Given entries:
——

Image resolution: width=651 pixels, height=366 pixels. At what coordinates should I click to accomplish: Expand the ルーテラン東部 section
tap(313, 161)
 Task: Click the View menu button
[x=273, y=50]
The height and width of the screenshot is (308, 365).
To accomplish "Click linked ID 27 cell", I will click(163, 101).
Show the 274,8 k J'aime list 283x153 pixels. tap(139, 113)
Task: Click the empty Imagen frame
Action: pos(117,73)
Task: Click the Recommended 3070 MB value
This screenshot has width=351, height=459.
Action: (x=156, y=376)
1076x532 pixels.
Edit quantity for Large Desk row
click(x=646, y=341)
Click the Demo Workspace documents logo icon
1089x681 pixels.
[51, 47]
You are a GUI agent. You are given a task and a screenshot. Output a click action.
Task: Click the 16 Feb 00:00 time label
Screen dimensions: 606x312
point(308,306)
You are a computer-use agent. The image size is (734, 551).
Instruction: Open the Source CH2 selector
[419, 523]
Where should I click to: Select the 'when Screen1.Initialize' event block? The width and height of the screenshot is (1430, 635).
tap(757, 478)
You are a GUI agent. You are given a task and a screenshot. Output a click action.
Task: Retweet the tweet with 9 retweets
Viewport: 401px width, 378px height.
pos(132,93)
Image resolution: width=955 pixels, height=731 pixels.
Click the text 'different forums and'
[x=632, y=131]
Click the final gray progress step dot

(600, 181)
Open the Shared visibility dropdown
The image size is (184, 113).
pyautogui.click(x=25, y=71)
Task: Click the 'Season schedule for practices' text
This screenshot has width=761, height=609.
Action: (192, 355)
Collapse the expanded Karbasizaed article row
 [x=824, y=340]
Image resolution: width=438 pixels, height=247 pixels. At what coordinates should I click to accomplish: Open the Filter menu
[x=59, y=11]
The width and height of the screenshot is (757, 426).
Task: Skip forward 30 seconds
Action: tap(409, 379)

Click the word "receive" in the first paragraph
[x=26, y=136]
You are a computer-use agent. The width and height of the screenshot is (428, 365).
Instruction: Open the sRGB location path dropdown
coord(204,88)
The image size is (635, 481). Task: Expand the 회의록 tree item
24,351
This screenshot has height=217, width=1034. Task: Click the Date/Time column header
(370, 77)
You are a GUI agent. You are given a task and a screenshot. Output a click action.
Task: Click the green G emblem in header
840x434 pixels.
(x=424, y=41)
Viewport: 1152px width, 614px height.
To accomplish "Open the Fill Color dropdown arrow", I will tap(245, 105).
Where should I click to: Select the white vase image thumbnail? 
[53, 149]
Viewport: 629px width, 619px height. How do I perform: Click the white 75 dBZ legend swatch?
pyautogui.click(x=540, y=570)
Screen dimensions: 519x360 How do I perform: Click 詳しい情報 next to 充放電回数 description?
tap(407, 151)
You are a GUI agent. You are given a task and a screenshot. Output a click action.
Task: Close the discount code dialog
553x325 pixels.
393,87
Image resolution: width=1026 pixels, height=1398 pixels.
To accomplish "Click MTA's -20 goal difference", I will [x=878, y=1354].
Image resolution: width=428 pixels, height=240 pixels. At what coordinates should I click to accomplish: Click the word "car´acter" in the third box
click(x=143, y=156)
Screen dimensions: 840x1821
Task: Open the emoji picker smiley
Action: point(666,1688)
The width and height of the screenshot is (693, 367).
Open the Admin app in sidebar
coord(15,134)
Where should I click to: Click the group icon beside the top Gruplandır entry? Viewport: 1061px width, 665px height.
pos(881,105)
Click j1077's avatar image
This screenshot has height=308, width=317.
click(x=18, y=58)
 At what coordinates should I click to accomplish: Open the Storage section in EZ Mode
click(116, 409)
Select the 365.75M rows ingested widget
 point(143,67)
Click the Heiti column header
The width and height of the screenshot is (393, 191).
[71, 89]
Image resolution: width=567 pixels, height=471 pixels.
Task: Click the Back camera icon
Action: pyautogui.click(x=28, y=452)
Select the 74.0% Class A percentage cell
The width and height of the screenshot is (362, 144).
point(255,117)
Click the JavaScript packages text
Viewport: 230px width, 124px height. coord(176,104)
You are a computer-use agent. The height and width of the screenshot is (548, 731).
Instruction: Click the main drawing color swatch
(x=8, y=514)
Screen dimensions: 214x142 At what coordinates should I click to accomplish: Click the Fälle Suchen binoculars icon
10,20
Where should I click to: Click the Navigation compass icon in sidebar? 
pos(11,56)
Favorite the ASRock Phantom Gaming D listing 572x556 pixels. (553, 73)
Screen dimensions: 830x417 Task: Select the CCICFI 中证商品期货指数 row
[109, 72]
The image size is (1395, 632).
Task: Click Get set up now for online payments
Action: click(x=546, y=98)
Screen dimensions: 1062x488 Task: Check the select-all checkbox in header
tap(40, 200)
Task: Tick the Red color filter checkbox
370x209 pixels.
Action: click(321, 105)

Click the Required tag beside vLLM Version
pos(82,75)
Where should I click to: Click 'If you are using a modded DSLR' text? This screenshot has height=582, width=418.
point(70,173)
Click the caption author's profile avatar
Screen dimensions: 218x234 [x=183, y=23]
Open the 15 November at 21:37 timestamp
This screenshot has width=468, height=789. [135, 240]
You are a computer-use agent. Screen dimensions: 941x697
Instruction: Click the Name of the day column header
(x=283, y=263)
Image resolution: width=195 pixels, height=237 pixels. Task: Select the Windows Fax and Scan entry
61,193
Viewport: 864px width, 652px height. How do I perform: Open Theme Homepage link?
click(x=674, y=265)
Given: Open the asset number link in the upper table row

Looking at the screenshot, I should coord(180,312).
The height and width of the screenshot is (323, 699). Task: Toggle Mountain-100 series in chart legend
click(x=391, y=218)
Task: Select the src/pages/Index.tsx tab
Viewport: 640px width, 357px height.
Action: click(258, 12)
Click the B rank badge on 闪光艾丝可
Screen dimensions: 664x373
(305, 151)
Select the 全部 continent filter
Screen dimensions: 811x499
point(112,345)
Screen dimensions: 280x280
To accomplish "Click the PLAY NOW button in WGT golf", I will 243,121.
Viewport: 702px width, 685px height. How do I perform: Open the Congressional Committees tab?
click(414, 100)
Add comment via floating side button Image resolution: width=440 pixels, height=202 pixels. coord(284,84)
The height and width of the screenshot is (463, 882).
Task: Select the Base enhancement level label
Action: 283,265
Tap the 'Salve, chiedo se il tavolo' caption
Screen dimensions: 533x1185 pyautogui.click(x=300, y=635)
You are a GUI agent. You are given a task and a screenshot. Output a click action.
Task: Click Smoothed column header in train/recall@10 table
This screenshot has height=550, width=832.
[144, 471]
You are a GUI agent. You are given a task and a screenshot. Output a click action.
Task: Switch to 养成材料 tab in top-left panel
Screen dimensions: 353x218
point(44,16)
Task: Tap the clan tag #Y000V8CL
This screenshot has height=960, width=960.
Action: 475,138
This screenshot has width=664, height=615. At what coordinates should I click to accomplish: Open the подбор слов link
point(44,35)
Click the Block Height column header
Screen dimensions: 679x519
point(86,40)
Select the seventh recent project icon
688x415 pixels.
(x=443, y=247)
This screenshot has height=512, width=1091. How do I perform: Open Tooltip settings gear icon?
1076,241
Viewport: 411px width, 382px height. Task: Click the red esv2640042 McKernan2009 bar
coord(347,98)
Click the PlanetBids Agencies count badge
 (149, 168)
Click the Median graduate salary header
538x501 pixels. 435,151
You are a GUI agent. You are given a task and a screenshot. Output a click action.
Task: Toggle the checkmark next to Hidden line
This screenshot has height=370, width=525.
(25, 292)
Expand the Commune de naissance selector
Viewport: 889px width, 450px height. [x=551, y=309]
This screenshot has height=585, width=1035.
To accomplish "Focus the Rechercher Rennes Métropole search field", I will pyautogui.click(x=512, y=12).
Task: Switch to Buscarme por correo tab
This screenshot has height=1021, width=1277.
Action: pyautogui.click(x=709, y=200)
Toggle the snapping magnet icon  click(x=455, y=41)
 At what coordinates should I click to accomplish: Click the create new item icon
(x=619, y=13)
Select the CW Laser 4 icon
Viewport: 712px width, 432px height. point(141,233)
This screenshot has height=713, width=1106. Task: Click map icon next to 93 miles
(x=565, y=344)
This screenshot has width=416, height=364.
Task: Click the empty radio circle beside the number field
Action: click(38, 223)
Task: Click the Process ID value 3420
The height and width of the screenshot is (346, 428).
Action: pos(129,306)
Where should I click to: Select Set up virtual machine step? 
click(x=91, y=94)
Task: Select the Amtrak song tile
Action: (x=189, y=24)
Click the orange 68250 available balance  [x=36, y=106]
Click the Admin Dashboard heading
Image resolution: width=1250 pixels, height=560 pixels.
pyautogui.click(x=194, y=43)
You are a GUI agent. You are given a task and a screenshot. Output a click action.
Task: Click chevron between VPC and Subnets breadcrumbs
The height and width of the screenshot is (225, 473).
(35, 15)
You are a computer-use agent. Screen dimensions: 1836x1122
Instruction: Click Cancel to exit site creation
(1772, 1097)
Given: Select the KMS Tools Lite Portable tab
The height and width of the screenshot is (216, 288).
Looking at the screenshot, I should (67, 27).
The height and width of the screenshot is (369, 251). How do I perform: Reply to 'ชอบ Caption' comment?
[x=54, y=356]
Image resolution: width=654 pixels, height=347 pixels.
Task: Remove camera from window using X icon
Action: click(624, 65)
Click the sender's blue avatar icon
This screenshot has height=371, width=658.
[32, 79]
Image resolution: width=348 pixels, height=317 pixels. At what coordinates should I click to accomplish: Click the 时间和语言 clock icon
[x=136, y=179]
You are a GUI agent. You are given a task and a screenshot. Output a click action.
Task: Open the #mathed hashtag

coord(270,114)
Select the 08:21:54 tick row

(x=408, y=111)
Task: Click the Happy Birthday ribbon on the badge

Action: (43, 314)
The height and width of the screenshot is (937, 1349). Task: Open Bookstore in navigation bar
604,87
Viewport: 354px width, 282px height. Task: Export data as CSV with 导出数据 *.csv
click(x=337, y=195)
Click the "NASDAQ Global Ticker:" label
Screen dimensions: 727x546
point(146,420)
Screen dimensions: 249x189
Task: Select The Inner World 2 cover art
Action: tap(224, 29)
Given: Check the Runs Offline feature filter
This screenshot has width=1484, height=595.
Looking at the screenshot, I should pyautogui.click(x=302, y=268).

——

Work to complete:
Every line between the one holding "Viewport: 354px width, 282px" and the end of the listing above, inclusive, must be transcribed exactly; omit all others.

Your solution:
Viewport: 354px width, 282px height. Task: Export data as CSV with 导出数据 *.csv
click(x=337, y=195)
Click the "NASDAQ Global Ticker:" label
Screen dimensions: 727x546
point(146,420)
Screen dimensions: 249x189
Task: Select The Inner World 2 cover art
Action: tap(224, 29)
Given: Check the Runs Offline feature filter
This screenshot has width=1484, height=595.
Looking at the screenshot, I should pyautogui.click(x=302, y=268).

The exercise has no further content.